Starting a fire is one thing. Not being able to put it out is another. A graphite fire in a reactor core can be almost impossible to put out, but that’s not the situation here.

texansamurai | July 14, 2020 at 3:17 pm

1,000 degrees or more?–maybe avgas?–it burns about 1,300 or so as remember–are they provisioned with fuel for the birds in port?–during a refit/maintenance gig?–might account for the temp and the explosion(s)

    They keep saying 1000 degrees like that’s hot for a fire.

    Wood burns at around 1500 degrees in the center. Your fireplace will be 600 to 800 degrees at the edges of the flames.

    Start throwing in accelerants and flammables that burn at high temps and you can pretty quickly end up with a fire that will melt steel. That happens at around 2600 degrees or so.

    I’d bet the fire on that ship is, or at least has been, hotter than that.

According to the SD Union-Tribune, there’s 1 million gallons of fuel on it, but they’ve kept the fires away from that part of the ship.

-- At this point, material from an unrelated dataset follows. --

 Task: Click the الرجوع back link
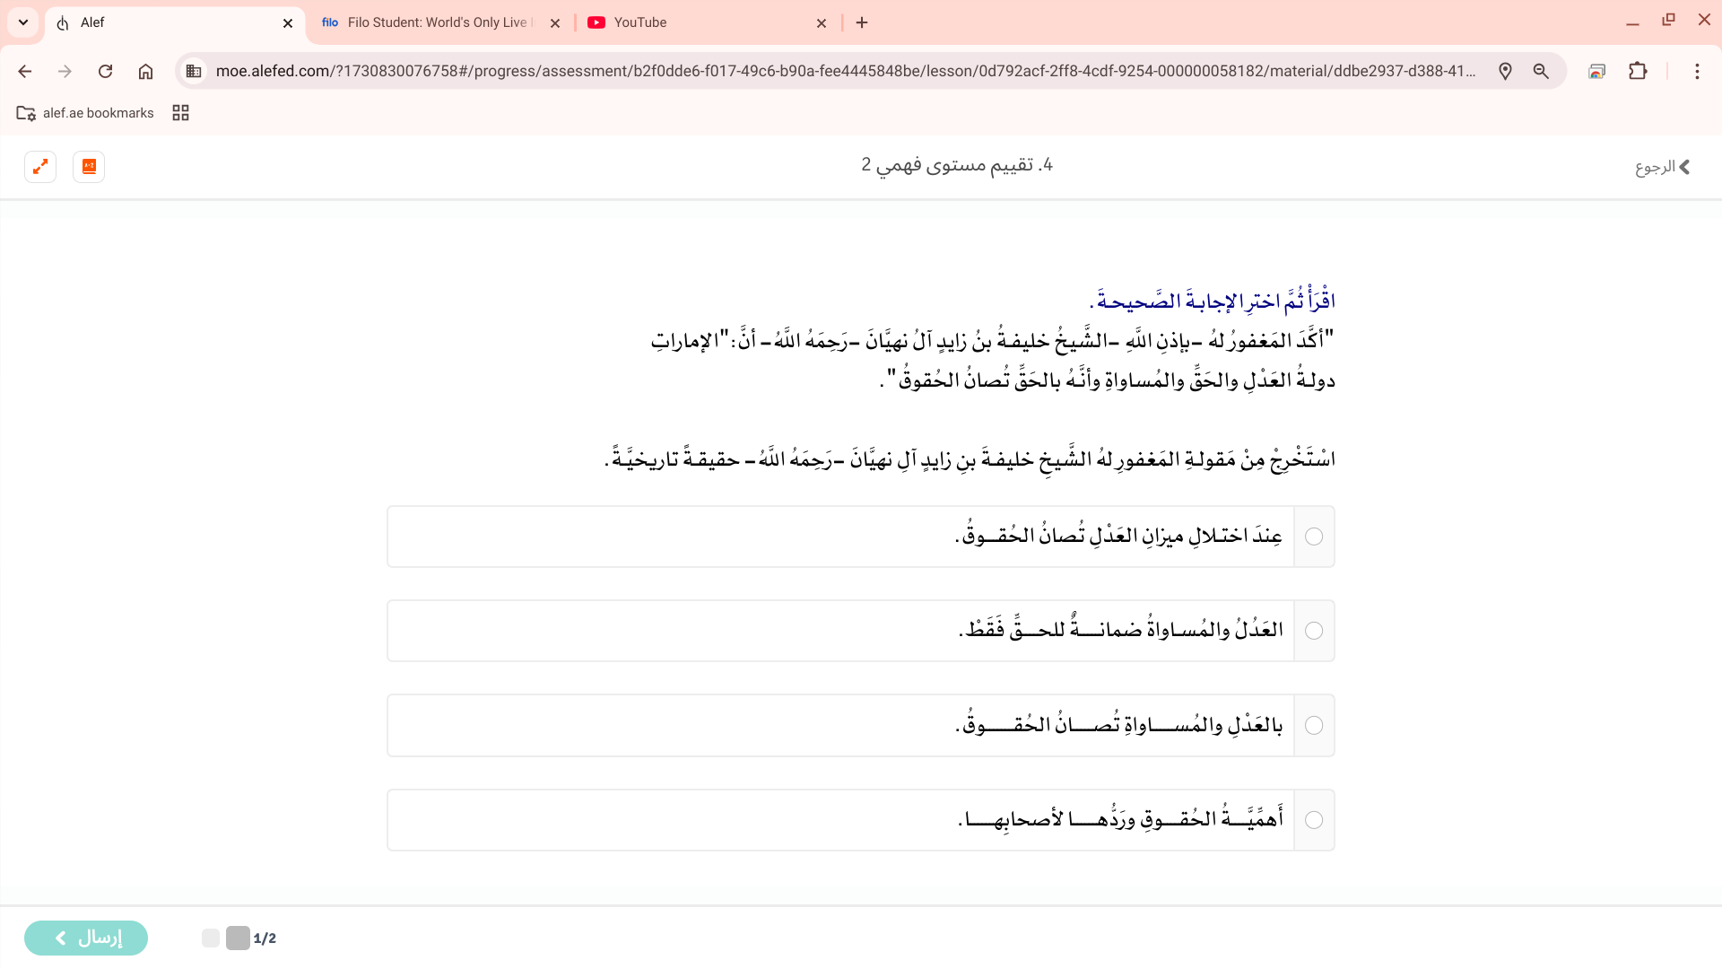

https://www.sandiegouniontribune.com/news/military/story/2020-07-14/navy-says-crew-made-progress-on-still-burning-ship-fire

On USS Midway off the coast of Vietnam it was a little unnerving to hear “Away the Flying Squad! Smoke in Aft Fuel Compartment!”

LOL

Sailorcurt is on the money, folks.

When there’s yardwork afoot some systems may be disabled, some spaces may have been made unable to be watertight, some dampers may have been locked open. For that reason yard fires can be exceptionally hard to fight if they get past incipient stage.

I was stationed on the George Washington back in the day and we had the Kearsarge catch on fire in drydock. Almost the exact same deal. Since we were docked in the pier adjacent to the drydock, they had to borrow our personnel and gear for firefighting as most firefighting systems on board require sea water to operate. By the time we got her put out, her flight deck was warped and their drydock stay was extended for a year.

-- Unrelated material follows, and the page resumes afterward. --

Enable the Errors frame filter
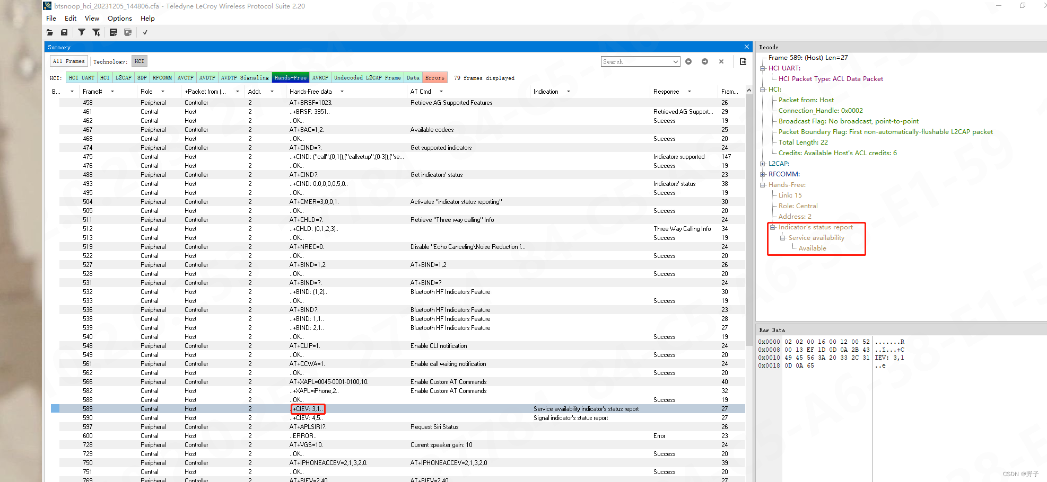This screenshot has width=1047, height=482. (434, 77)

As far as the million gallons of fuel: Fuel is stored low and the lines that run topside are purged after use. The fire is miles away from it. In addition, the navy uses JP-5, which, as it is a form of diesel, is resistant to combustion from temperature.

Tom: navy runs pressurized water reactors only. The only things that we run into that can’t be handled easily are magnesium fires on aircraft. If an aircraft sparks up, they get the deep six.

As it’s sinking, name it the USS Obama.

As several people have speculated- it is fact. The fire main was down. With the fire main down, no AFFF- aqueous fire fighting foam – which would probably have put a quick end to it.

Portable fire extinguishers are the first ones on scene in any fire. IIRC, the rule was, if the first 3 expended didn’t extinguish the fire- you had a problem on your hands. In my limited experience, the first one usually was enough.